- Born: July 18, 1969 (age 56) Baku, Azerbaijan SSR, USSR
- Education: Azerbaijan State Art School named after Azim Azimzade Azerbaijan State University of Culture and Arts
- Known for: artist

= Azer Aliyev (artist) =

Azerbaijani painter

Azer Seyran oghlu Aliyev (Azər Seyran oğlu Əliyev, born July 18, 1969) is the Azerbaijani painter, graphic artist and designer. Associate Professor of Azerbaijan State Academy of Fine Arts.

== Biography ==
Azer Aliyev was born on July 18, 1969, in Baku. He studied at Azerbaijan State Art School named after Azim Azimzade in 1984–1988. In 1992–1997 A. Aliyev studied at Azerbaijan State University of Culture and Arts.

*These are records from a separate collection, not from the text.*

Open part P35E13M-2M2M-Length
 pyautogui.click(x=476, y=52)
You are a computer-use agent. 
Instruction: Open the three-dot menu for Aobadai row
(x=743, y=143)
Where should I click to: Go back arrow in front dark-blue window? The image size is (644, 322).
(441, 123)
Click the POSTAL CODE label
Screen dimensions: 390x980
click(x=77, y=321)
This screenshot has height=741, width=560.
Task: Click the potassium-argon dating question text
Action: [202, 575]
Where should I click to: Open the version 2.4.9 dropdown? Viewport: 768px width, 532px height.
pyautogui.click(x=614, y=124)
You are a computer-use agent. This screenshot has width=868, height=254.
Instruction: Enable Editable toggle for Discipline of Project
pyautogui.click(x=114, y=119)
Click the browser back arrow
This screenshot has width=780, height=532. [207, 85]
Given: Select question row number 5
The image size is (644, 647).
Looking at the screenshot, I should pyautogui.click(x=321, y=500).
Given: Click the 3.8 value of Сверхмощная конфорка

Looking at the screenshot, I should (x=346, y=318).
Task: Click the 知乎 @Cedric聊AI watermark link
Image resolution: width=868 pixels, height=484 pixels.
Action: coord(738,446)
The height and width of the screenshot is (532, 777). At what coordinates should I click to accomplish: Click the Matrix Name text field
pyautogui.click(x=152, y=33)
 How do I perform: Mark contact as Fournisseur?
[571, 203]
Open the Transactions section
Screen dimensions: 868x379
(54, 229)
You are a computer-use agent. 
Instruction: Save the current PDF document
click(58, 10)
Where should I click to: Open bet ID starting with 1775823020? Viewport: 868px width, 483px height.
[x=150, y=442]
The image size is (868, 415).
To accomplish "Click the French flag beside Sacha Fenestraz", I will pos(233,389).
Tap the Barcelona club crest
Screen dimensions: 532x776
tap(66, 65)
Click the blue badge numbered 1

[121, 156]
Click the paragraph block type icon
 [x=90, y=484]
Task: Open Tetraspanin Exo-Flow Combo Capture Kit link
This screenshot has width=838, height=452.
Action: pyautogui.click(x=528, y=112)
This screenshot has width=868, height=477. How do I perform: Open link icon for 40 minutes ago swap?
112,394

Since 1992, he has worked as a designer-artist in the documentary film studio of Azerbaijan Television. Since 1993, he has participated in international and republican exhibitions. His works have been demonstrated at various exhibitions organized in Germany, Turkey, France, Italy, Russia and other countries.

A. Aliyev's works represented Azerbaijan at the 2018 "Art Shopping" International Exhibition at the Louvre Museum and at art exhibitions in Cannes and Milan.

Azer Aliyev is the member of the Union of Artists of Azerbaijan and the Union of Designers of Azerbaijan.